#### Bereitgestellte Daten ####
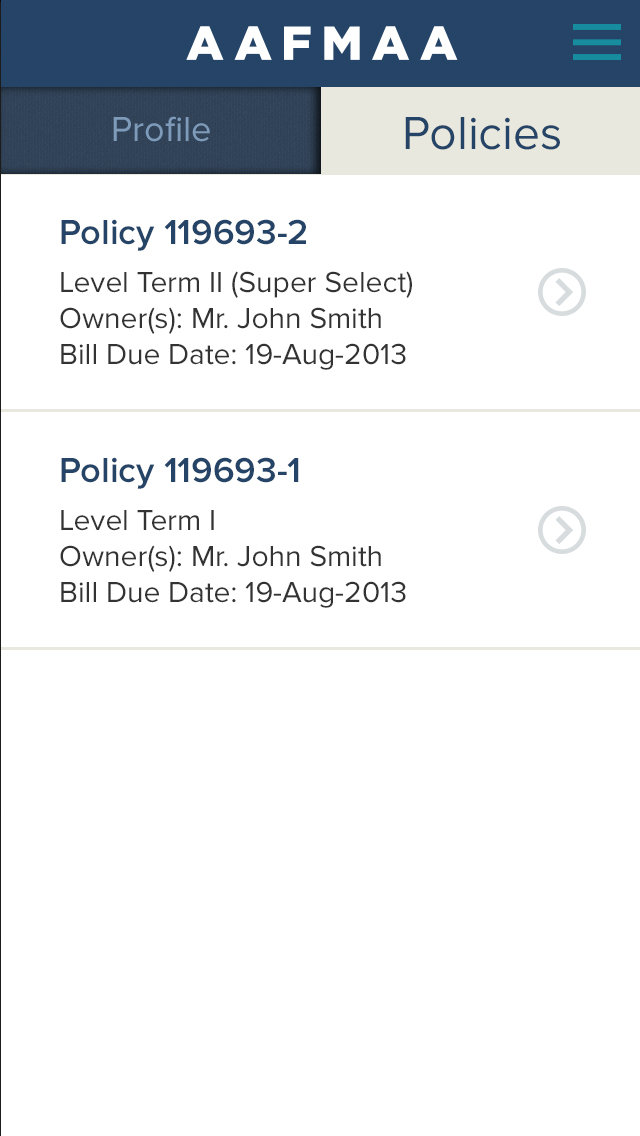Tap Bill Due Date label in Policy 119693-1

point(148,593)
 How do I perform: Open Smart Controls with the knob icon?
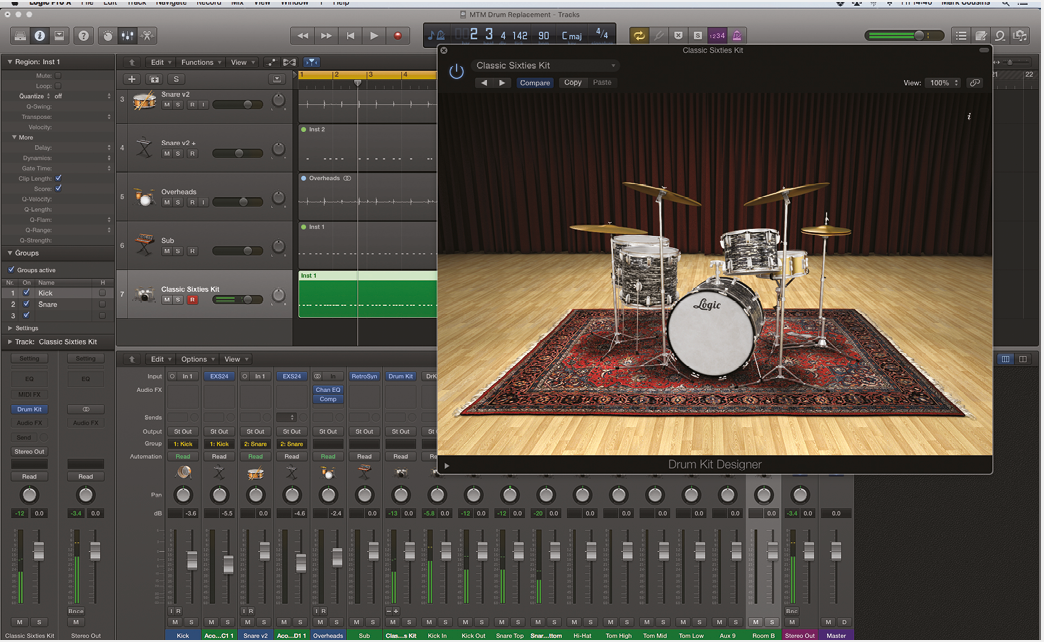[x=108, y=36]
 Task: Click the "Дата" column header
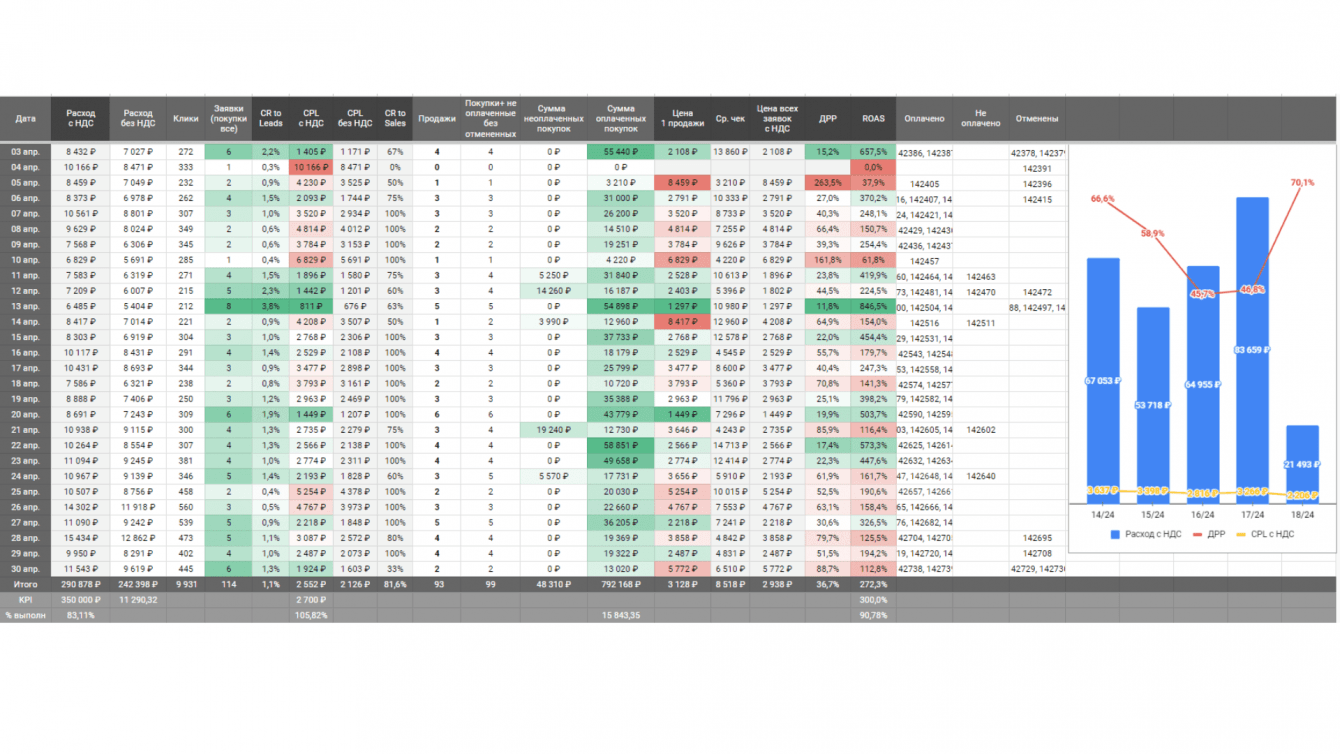point(25,119)
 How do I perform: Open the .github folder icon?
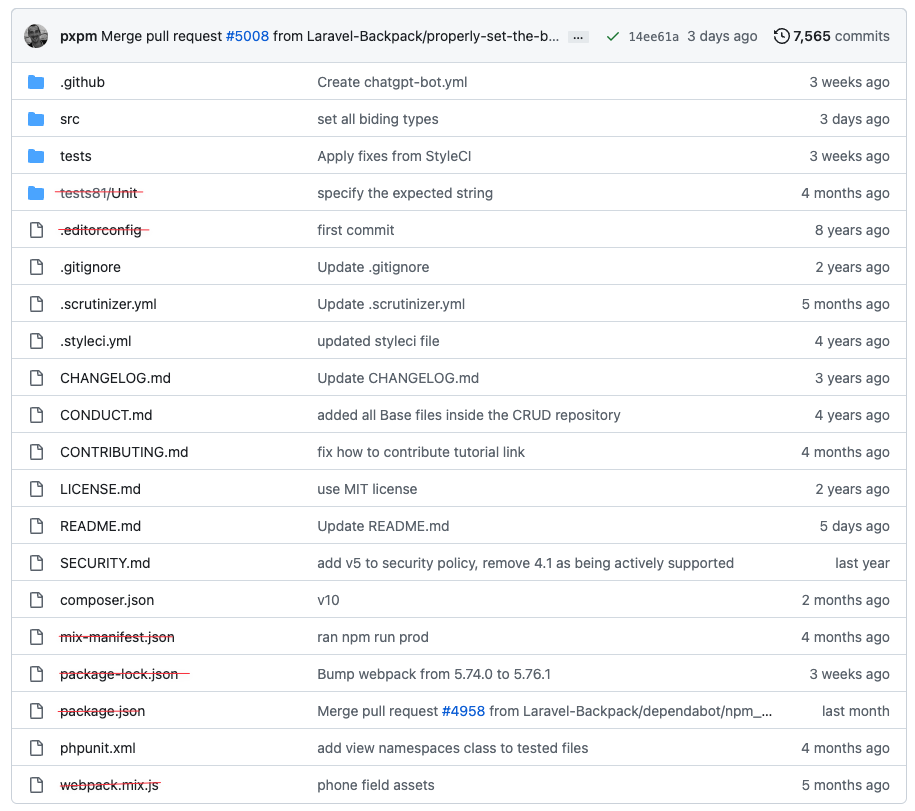click(38, 82)
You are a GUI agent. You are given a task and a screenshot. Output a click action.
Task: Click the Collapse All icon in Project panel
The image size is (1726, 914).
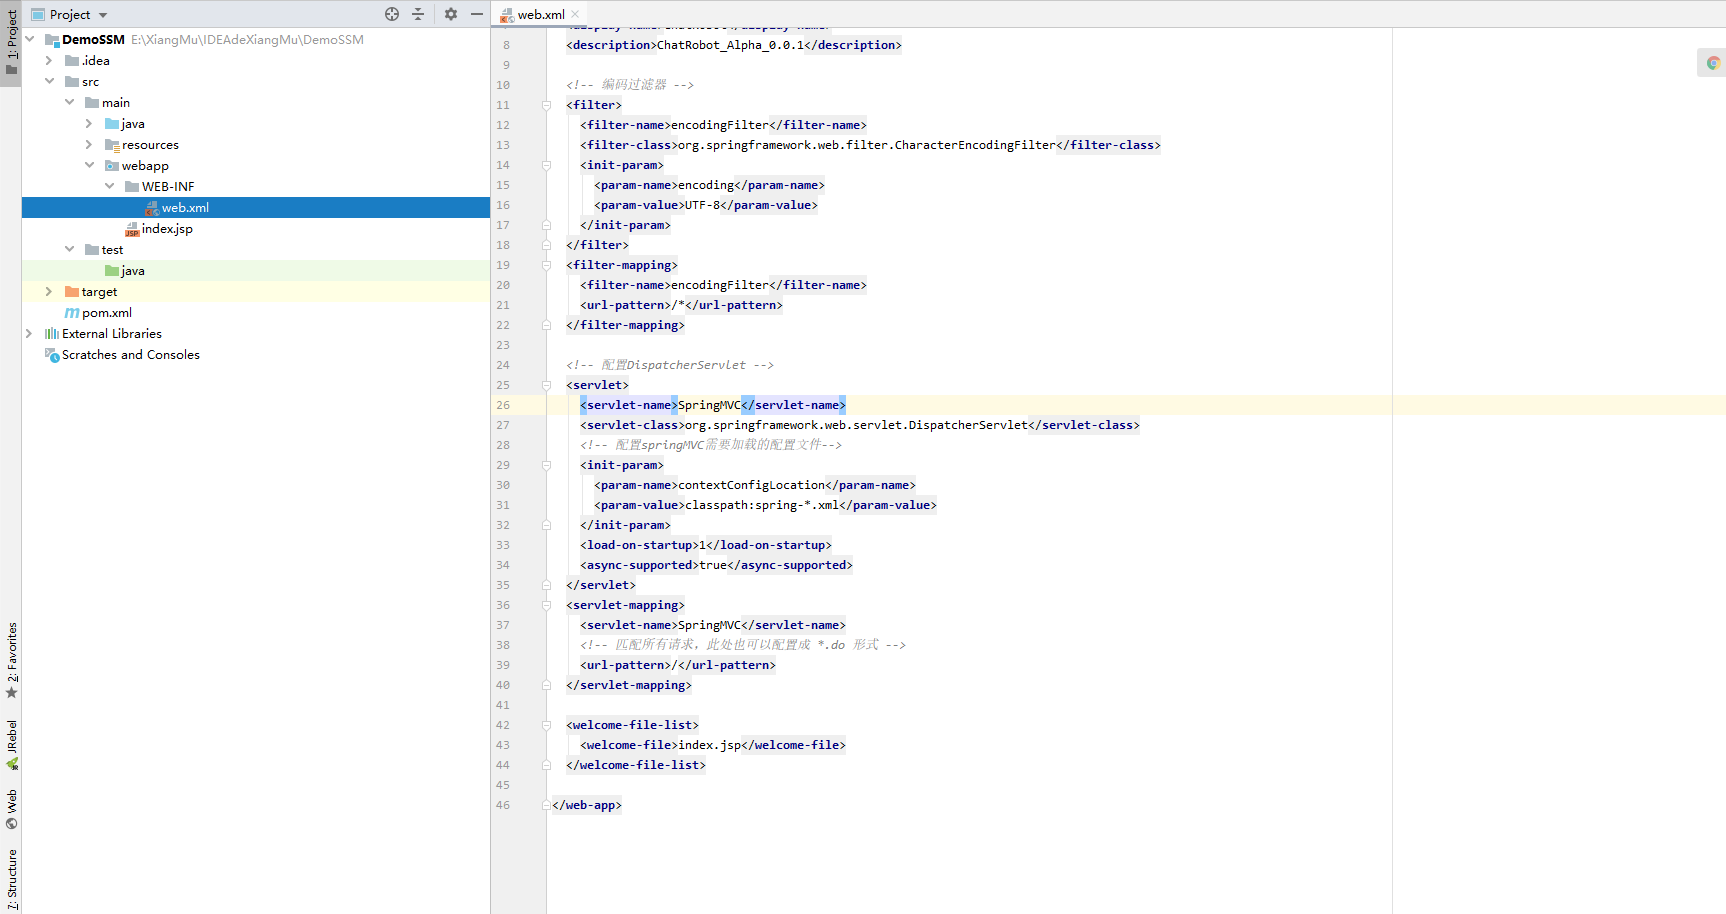[418, 14]
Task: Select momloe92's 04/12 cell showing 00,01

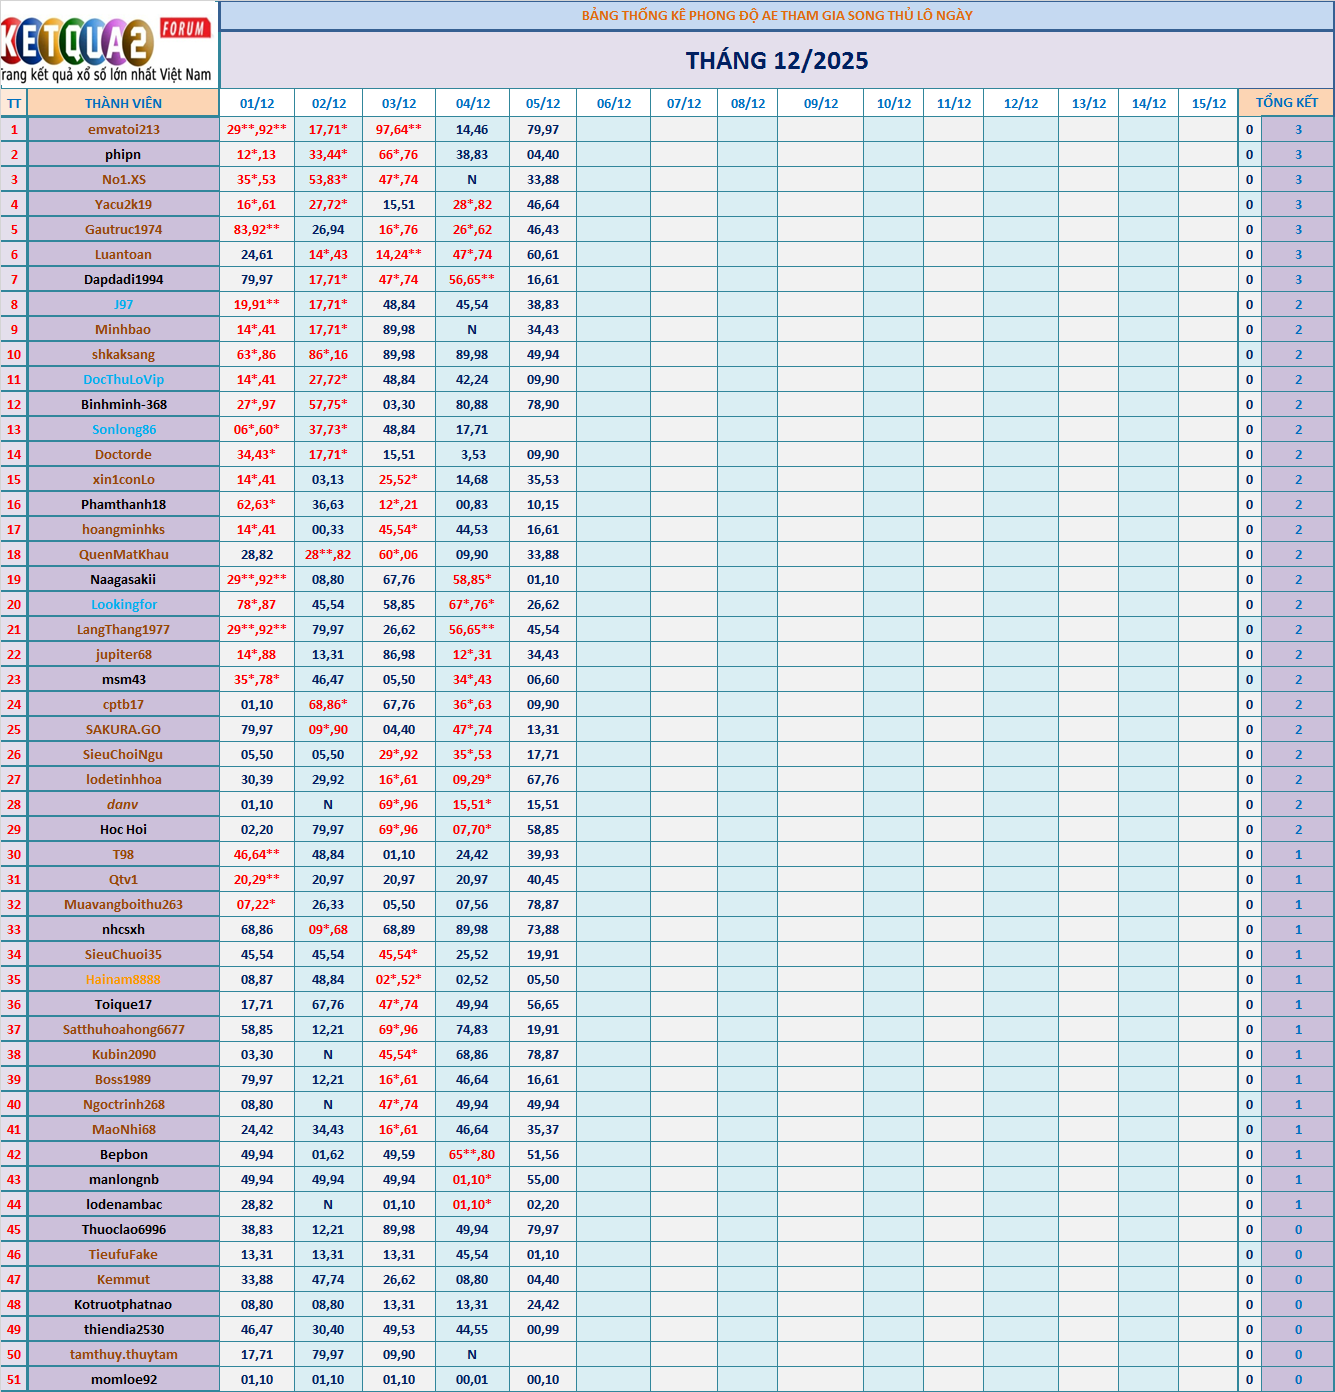Action: point(472,1379)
####
§ **Genanntes Ziel**
Kannst du die gesamte Liste oben wortgetreu wiederholen und dabei die Bilder weglassen?

§ **Antwort zur Aufgabe**
Tap Bill Due Date label in Policy 119693-1

point(148,593)
 How do I perform: Open Smart Controls with the knob icon?
[x=108, y=36]
 Task: Click the "Дата" column header
point(25,119)
 How do I perform: Open the .github folder icon?
click(38, 82)
You are a GUI agent. You are given a task and a screenshot. Output a click action.
Task: Click the Collapse All icon in Project panel
The image size is (1726, 914).
[418, 14]
Task: Select momloe92's 04/12 cell showing 00,01

Action: point(472,1379)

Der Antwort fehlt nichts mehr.